When creating a `RandomForestClassifier`, you can choose how many trees to include in the random forest by using the `n_estimators` parameter like this:
```
classifier = RandomForestClassifier(n_estimators = 100)
```
We now have a very powerful machine learning model that is fairly resistant to overfitting!

In [10]:
import pandas as pd
from sklearn.model_selection import train_test_split
from sklearn.ensemble import RandomForestClassifier

In [11]:
drugs = pd.read_csv("drug_consumption.data", header=None)
# filter out unnecessary columns
drugs.drop(0, inplace=True, axis=1)
drugs.drop(drugs.iloc[:, 12:27], inplace=True, axis=1)
drugs.drop(drugs.iloc[:, -3:], inplace=True, axis=1)
drugs.head()

Unnamed: 0,1,2,3,4,5,6,7,8,9,10,11,12,28
0,0.49788,0.48246,-0.05921,0.96082,0.126,0.31287,-0.57545,-0.58331,-0.91699,-0.00665,-0.21712,-1.18084,CL0
1,-0.07854,-0.48246,1.98437,0.96082,-0.31685,-0.67825,1.93886,1.43533,0.76096,-0.14277,-0.71126,-0.21575,CL0
2,0.49788,-0.48246,-0.05921,0.96082,-0.31685,-0.46725,0.80523,-0.84732,-1.6209,-1.0145,-1.37983,0.40148,CL1
3,-0.95197,0.48246,1.16365,0.96082,-0.31685,-0.14882,-0.80615,-0.01928,0.59042,0.58489,-1.37983,-1.18084,CL0
4,0.49788,0.48246,1.98437,0.96082,-0.31685,0.73545,-1.6334,-0.45174,-0.30172,1.30612,-0.21712,-0.21575,CL2


In [13]:
# split the data into 80% train and 20% validation
y = drugs[28]
X = drugs.drop(28, axis=1)

# ensure the data is shuffled and that the training and test sets are representative of the target distribution
X_train, X_test, y_train, y_test = train_test_split(X, y, test_size=0.2, shuffle=True, stratify=y)
# view the first observation in the training set
print(X_train.iloc[0, :])
print('-----')
print(y_train.iloc[0])

1    -0.95197
2    -0.48246
3    -0.61113
4     0.21128
5    -0.31685
6    -0.46725
7    -0.43999
8     1.06238
9     0.13136
10   -1.38502
11   -0.21712
12    0.76540
Name: 1069, dtype: float64
-----
CL0


In [14]:
# create a random forest classifier
clf = RandomForestClassifier(n_estimators=2000, random_state=0)

clf.fit(X_train, y_train)
# assess the model's accuracy on the validation data
print(clf.score(X_test, y_test))

0.5358090185676393


## Review

Here are some of the major takeaways about random forests:

- A random forest is an ensemble machine learning model.
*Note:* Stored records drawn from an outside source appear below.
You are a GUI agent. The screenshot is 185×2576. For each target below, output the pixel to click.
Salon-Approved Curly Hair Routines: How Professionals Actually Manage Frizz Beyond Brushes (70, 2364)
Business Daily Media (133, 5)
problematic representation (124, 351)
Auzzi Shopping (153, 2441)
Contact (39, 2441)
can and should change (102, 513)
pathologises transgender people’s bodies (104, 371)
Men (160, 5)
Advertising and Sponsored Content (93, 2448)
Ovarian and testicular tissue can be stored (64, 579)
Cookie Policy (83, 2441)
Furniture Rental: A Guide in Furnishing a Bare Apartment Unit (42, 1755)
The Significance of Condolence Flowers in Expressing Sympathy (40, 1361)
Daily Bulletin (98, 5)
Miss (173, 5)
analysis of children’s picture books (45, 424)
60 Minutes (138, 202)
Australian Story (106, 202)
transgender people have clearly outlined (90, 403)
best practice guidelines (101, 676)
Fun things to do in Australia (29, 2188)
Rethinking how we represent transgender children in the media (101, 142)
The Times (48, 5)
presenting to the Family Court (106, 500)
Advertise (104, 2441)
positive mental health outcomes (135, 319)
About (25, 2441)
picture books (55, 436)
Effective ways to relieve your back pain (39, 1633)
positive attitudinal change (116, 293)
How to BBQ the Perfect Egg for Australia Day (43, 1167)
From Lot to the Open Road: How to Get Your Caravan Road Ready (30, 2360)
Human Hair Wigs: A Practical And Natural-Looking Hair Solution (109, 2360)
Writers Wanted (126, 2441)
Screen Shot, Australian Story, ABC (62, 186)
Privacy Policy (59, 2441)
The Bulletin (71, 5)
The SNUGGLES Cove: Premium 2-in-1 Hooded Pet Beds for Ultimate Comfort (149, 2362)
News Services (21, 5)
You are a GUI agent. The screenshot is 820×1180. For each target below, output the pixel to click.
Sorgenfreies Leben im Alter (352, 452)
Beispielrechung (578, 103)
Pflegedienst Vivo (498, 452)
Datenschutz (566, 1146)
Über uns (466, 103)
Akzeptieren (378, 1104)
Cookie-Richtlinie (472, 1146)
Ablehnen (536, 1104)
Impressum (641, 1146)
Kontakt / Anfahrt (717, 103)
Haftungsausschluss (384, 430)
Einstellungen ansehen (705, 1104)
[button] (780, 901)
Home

It makes a classification by aggregating the classifications of many decision trees.
- Random forests are used to avoid overfitting. By aggregating the classification of multiple trees, having overfitted trees in a random forest is less impactful.
- Every decision tree in a random forest is created by using a different subset of data points from the training set. Those data points are chosen at random *with replacement*, which means a single data point can be chosen more than once. This process is known as *bagging*.
- When creating a tree in a random forest, a randomly selected subset of features are considered as candidates for the best splitting feature. If your dataset has `n` features, it is common practice to randomly select the square root of `n` features.